The front half of this is currently being used for storage, and we converted the back half into a chicken coop.  Would this work well for goats? (We are thinking smaller breeds)  Excluding the chicken coop there is roughly a 10×15 ft area inside.  Maybe add a door off the left side?  A lean-to for shelter? Then fence in an area around it?  
Thoughts? Suggestions? Opinions?
Thanks in advance!


----------



## Southern by choice (Jun 17, 2017)

Yes, it would work- you just need to seal the floor or it will get ruined. Also more ventilation for goats.
Your feed cans would have to be removed.
Any wiring will have to be covered so they don't chew it.
The chicken coop wiring will not be strong enough- goats even Nigerians will crash right through it especially if there is ANY chicken food on the other side- or if they THINK there is any on the other side.


----------



## adlynch (Jun 18, 2017)

Southern by choice said:


> Yes, it would work- you just need to seal the floor or it will get ruined. Also more ventilation for goats.
> Your feed cans would have to be removed.
> Any wiring will have to be covered so they don't chew it.
> The chicken coop wiring will not be strong enough- goats even Nigerians will crash right through it especially if there is ANY chicken food on the other side- or if they THINK there is any on the other side.




I'm trying not to sound too dumb , but by sealing the floor, do you mean painting it?

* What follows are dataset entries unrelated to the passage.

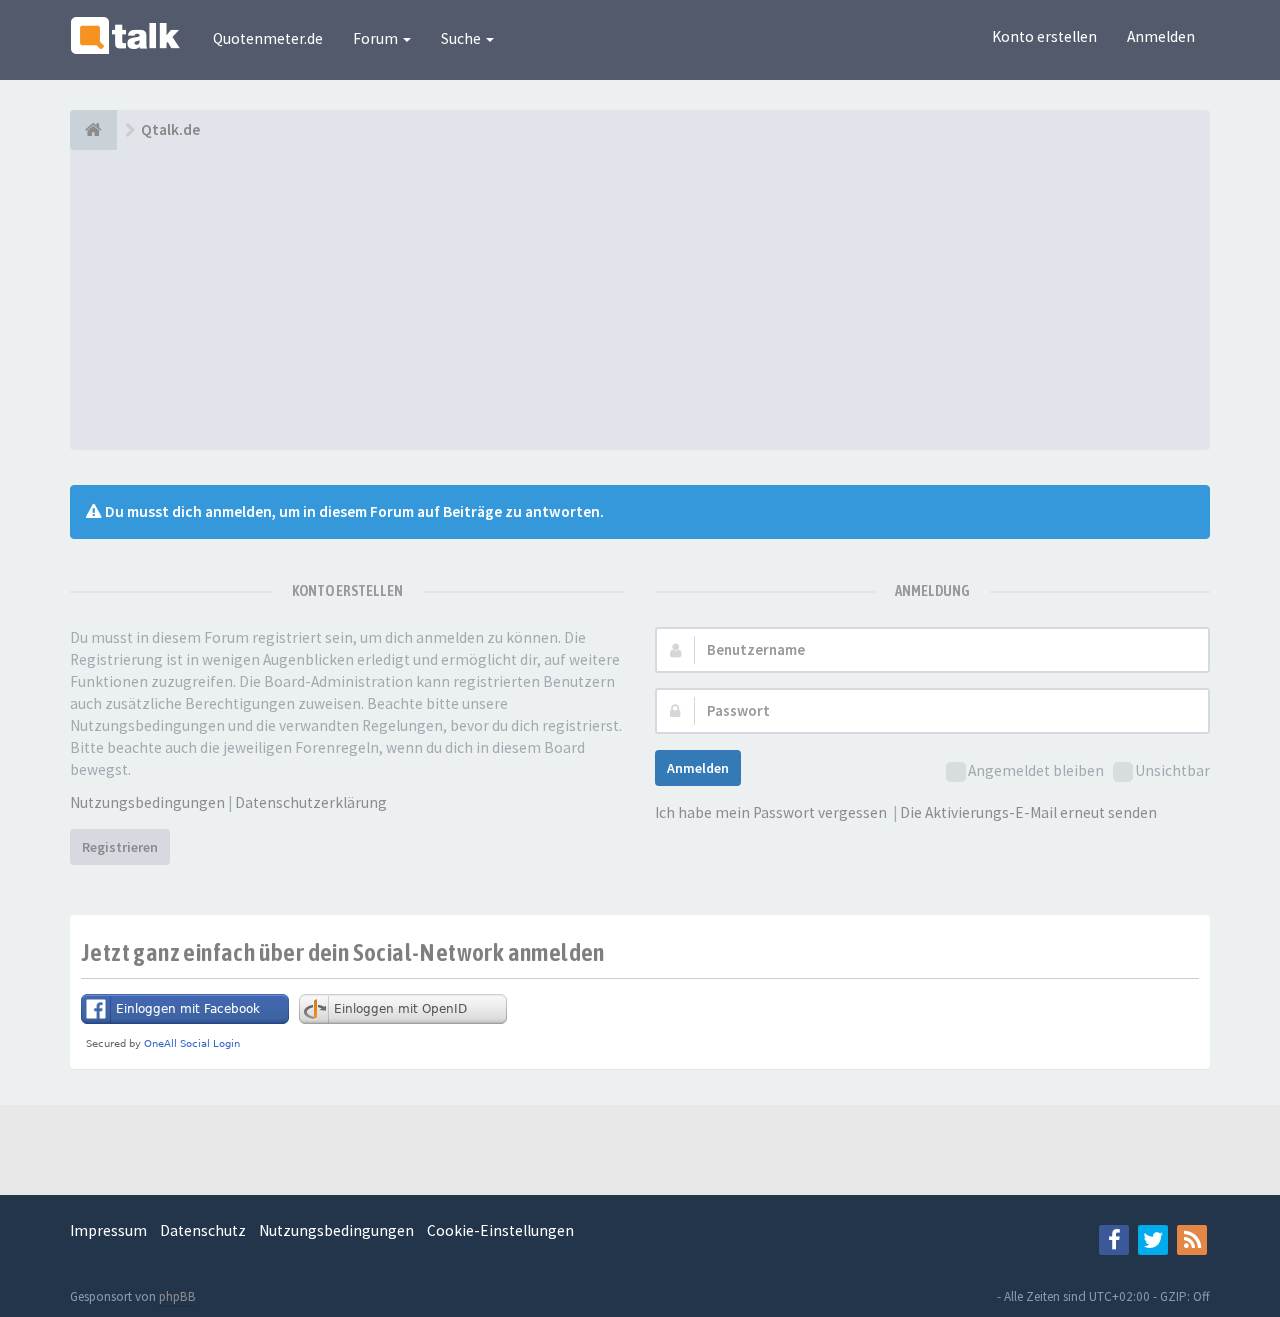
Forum (377, 38)
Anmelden (1161, 36)
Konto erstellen (1044, 36)
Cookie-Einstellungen (500, 1230)
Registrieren (120, 847)
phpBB (177, 1296)
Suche (462, 38)
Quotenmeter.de (268, 38)
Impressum (108, 1230)
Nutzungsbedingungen (147, 802)
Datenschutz (203, 1230)
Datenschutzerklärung (311, 802)
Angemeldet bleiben (1036, 770)
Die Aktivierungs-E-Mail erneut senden (1028, 812)
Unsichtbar (1172, 770)
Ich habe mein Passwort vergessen (771, 812)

And do you have any ideas about adding more ventilation?  --I don't mean to sound  lazy by asking questions and expecting answers!  I've looked around this site a good bit at other posts, and i also bought that "goat notes" book.  Any suggestions on where I could get more info? Thanks


----------



## OneFineAcre (Jun 18, 2017)

Yes a sealer is like paint
Another door or windows would increase ventilation


----------



## adlynch (Jun 18, 2017)

OneFineAcre said:


> Yes a sealer is like paint
> Another door or windows would increase ventilation



Thanks so much !


----------



## Bruce (Jun 24, 2017)

Nice shed

Some use a product called Black Jack to seal floors. I've not had a need (dirt floor with horse mats in my chickens' coop) but I've not read of anyone who used it being sorry they did. 

You need more ventilation for chickens as well. Best way to kill them is to have their coop sealed up. Humidity and ammonia build up is bad news. More windows and a hardware cloth screen on the people door would help. Light is GOOD. Also vents down near the floor and a ridge vent along the top. You really can't have too much ventilation but you can easily have too little. Just make sure there is no wind blowing over the birds on the roost. The saving grace for your current setup is the shear volume of the shed with a relatively small portion of it used as a coop.  

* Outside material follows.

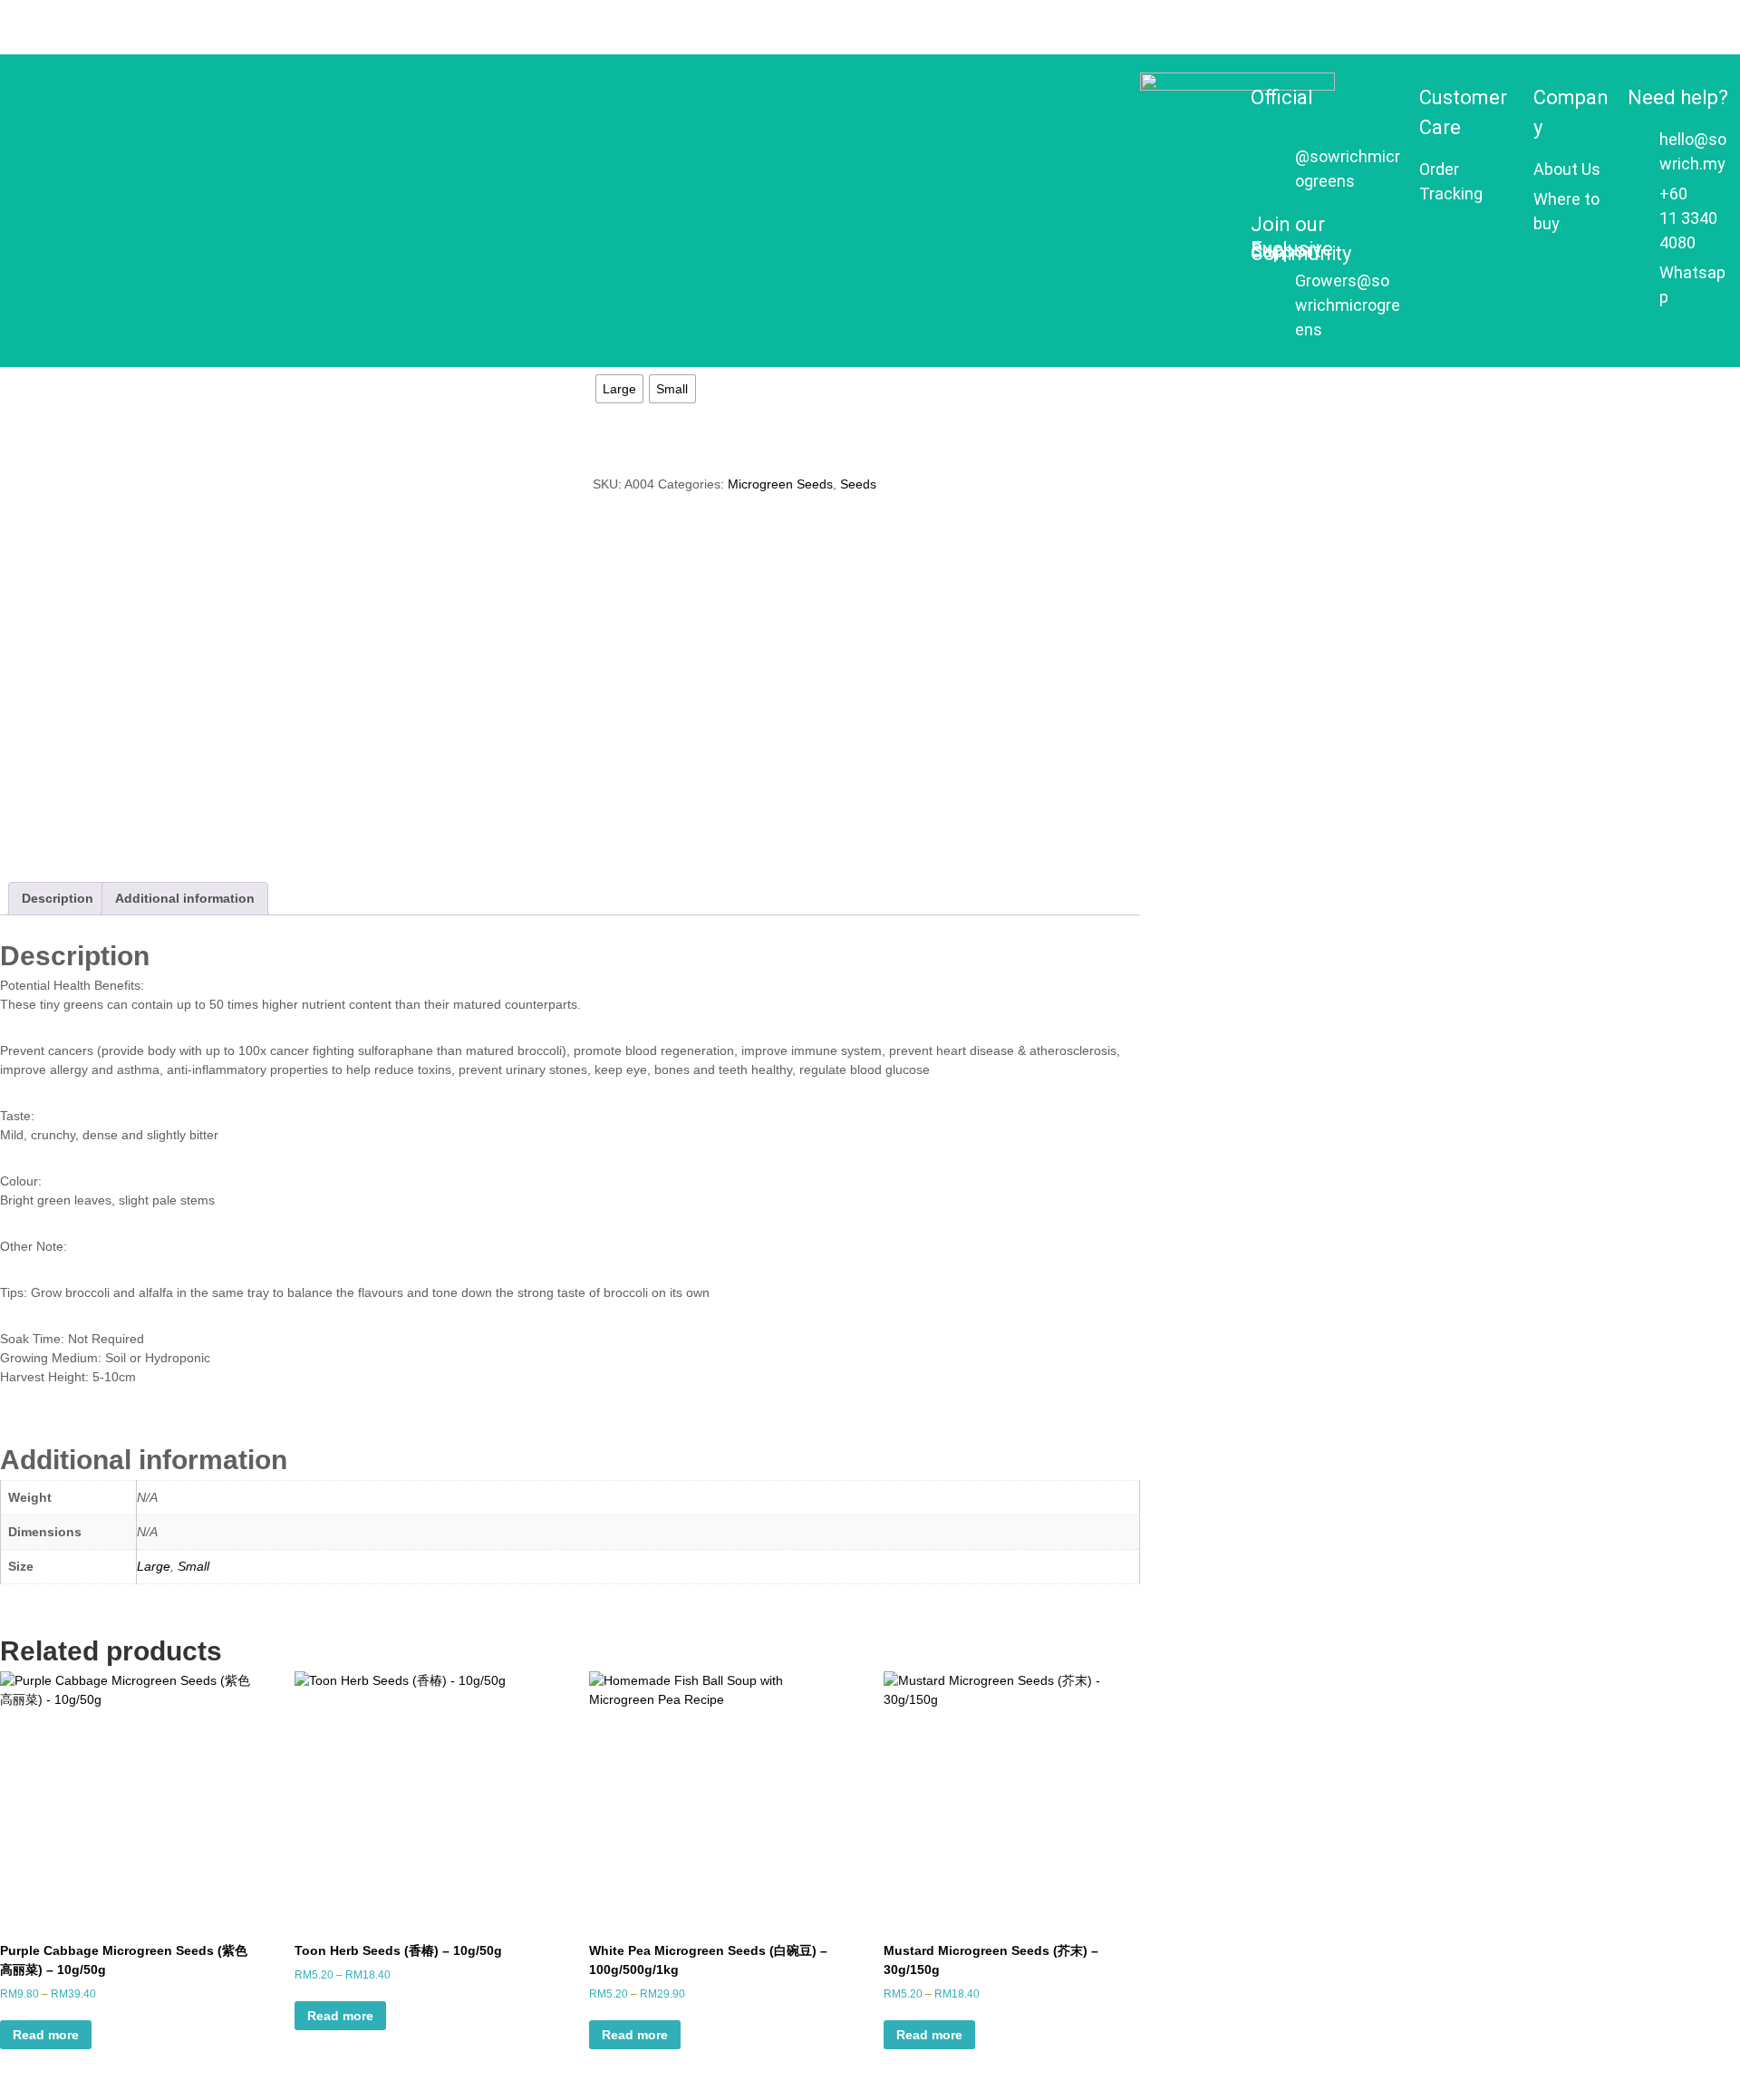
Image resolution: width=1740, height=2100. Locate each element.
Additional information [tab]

You can leave the chicken wire up and cover it with 2x4 fencing to make sure the goats don't go through. Saves the trouble of taking the former off (especially not fun if it was properly attached with poultry/fence staples) and will still keep smaller predators like weasels out.

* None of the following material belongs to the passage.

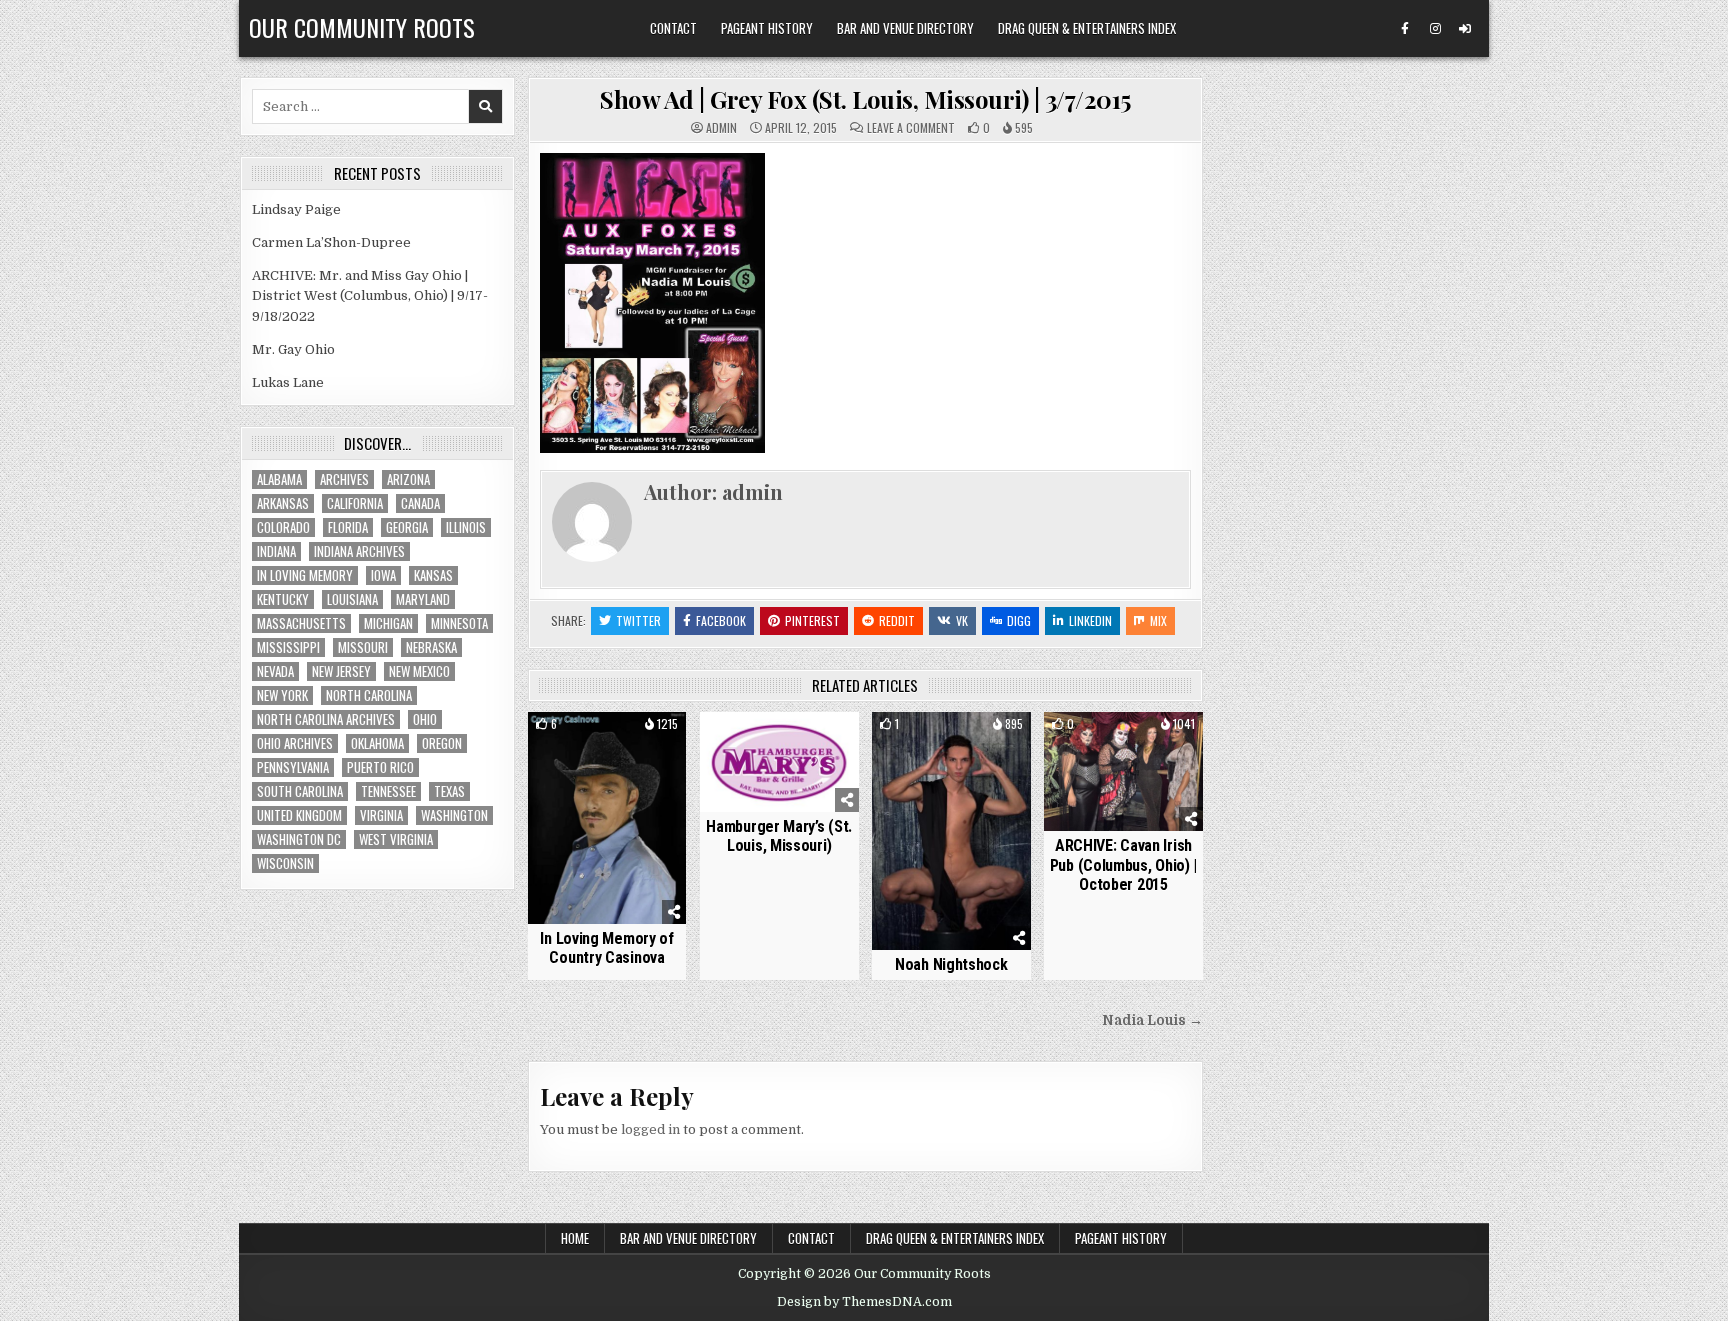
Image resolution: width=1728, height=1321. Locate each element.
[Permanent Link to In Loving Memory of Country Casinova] (607, 817)
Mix (1158, 620)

If you don't want to fight past the goats to get to the eggs, you might want to build nest boxes with outside access. You only need 1 nest per 3-4 birds. More often than not they will either choose a nest they like best or one that other hens have already laid eggs in.


----------



## adlynch (Jun 25, 2017)

Bruce said:


> Nice shed
> 
> Some use a product called Black Jack to seal floors. I've not had a need (dirt floor with horse mats in my chickens' coop) but I've not read of anyone who used it being sorry they did.
> 
> ...



Great info! Thanks so much for taking the time to respond. I really appreciate it!


----------